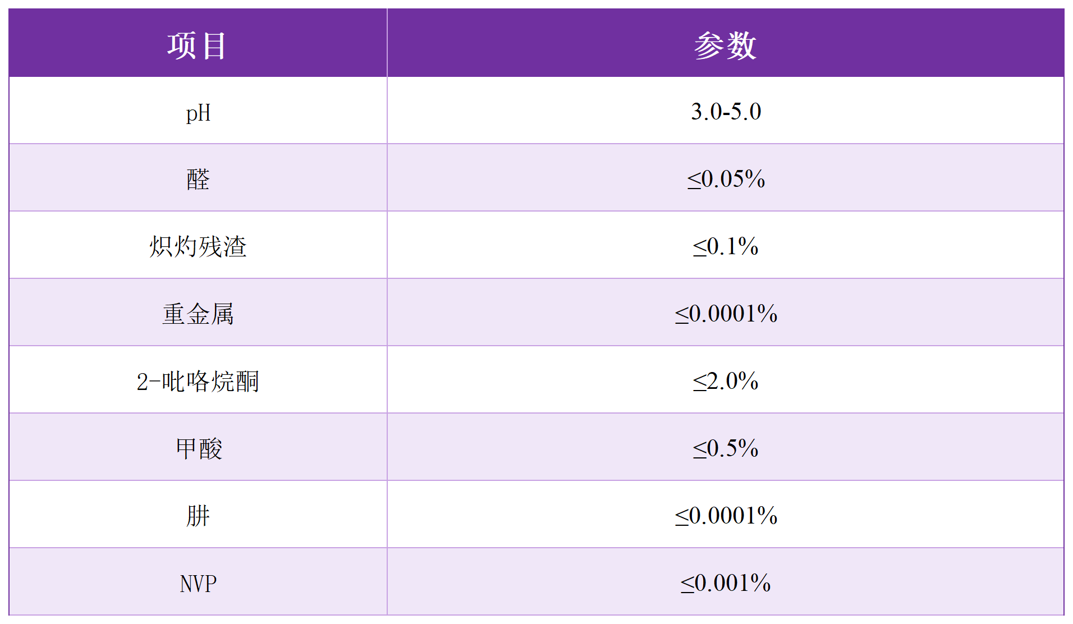1073x624 pixels.
Task: Select the pH row label
Action: coord(198,113)
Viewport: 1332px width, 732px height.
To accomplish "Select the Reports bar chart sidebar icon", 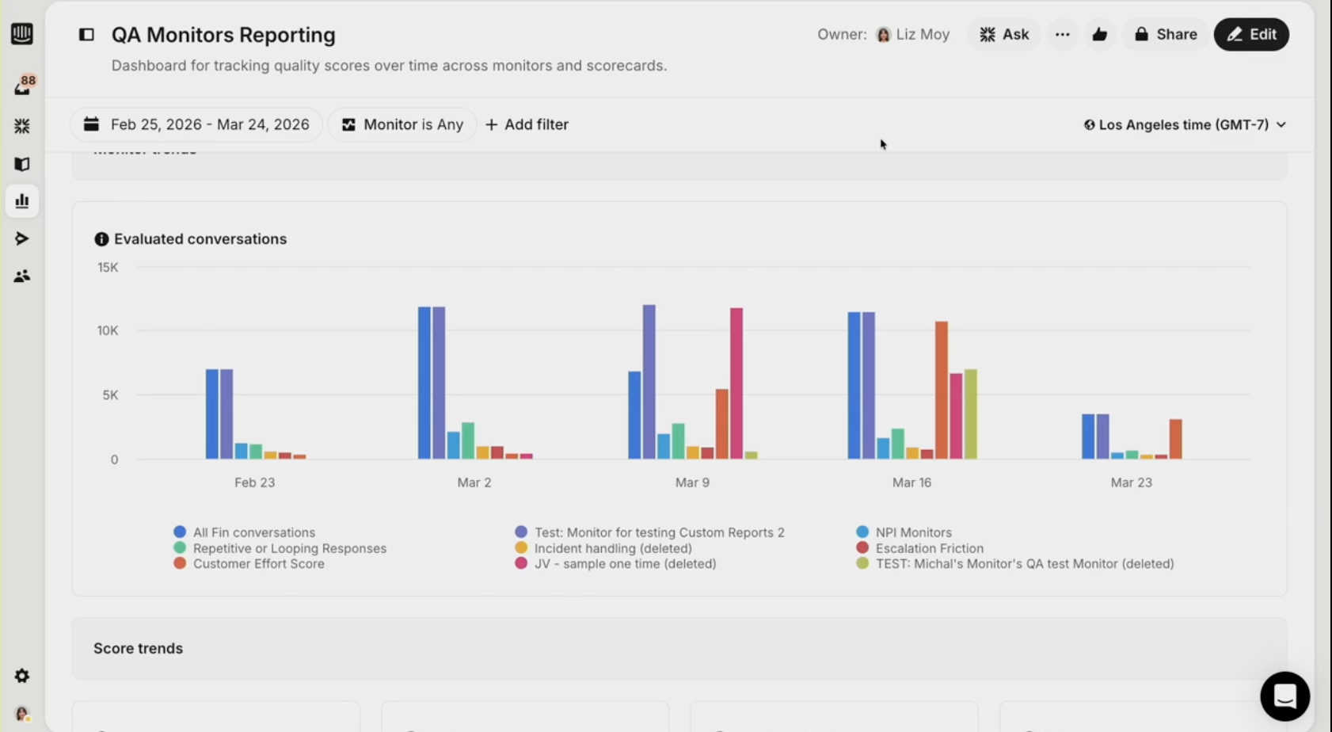I will (x=22, y=201).
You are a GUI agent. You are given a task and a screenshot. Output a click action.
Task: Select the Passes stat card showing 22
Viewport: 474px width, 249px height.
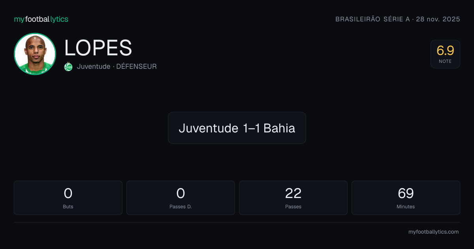coord(293,198)
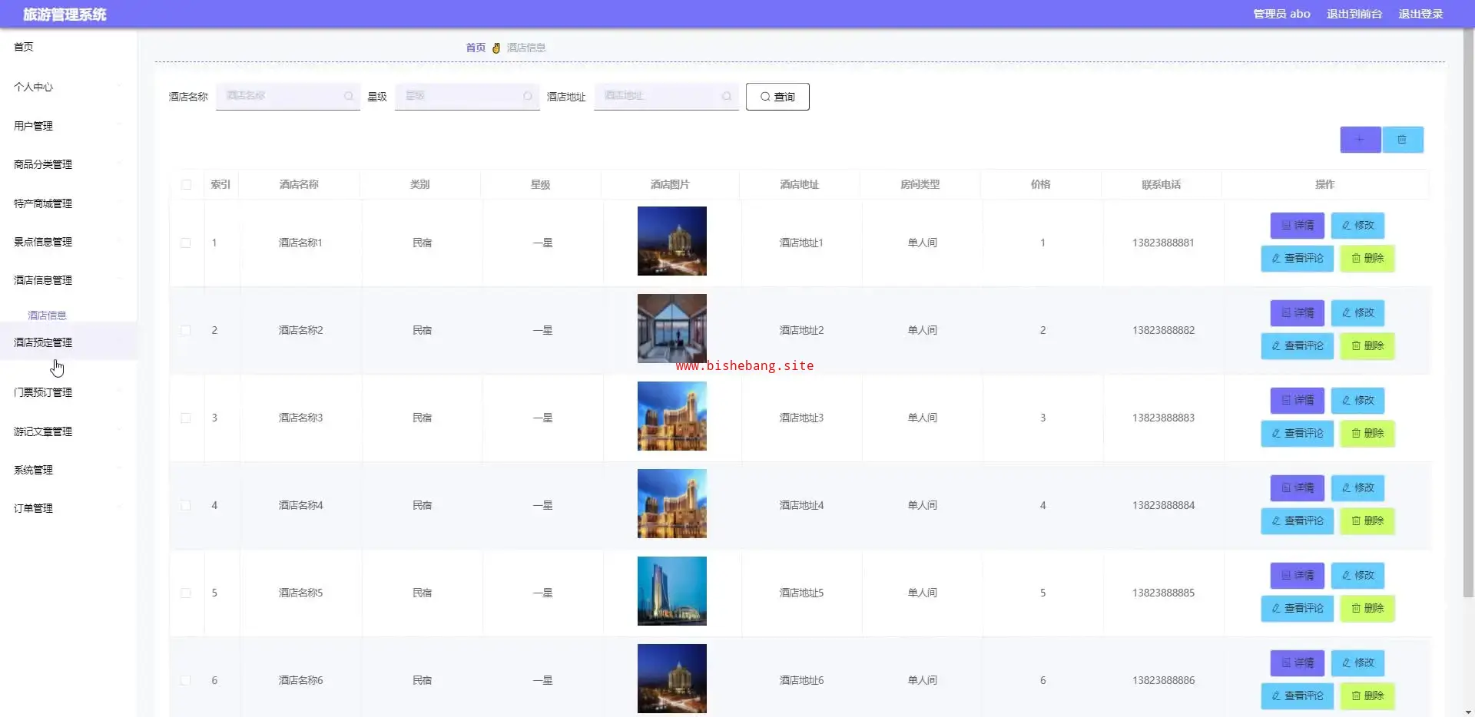
Task: Select the checkbox for hotel row 4
Action: [x=186, y=506]
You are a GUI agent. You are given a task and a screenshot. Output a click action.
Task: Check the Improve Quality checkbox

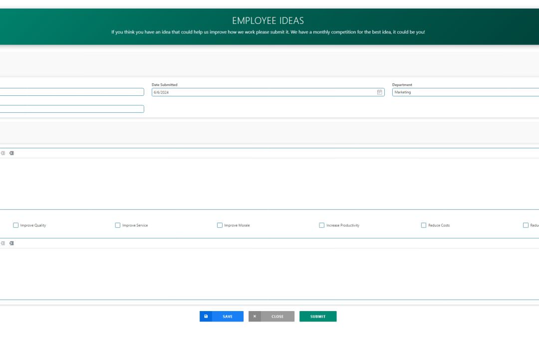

========================================

- EXERCISE REQUIREMENTS
Your copy should start at the line with "Viewport: 474px width, 249px height.", stop at the last line of the listing above, match exactly, and contain no pictures.

- TASK RESULT
Viewport: 474px width, 249px height.
coord(293,198)
Task: Select the checkbox for hotel row 4
Action: [x=186, y=506]
You are a GUI agent. You are given a task and a screenshot. Output a click action.
Task: Check the Improve Quality checkbox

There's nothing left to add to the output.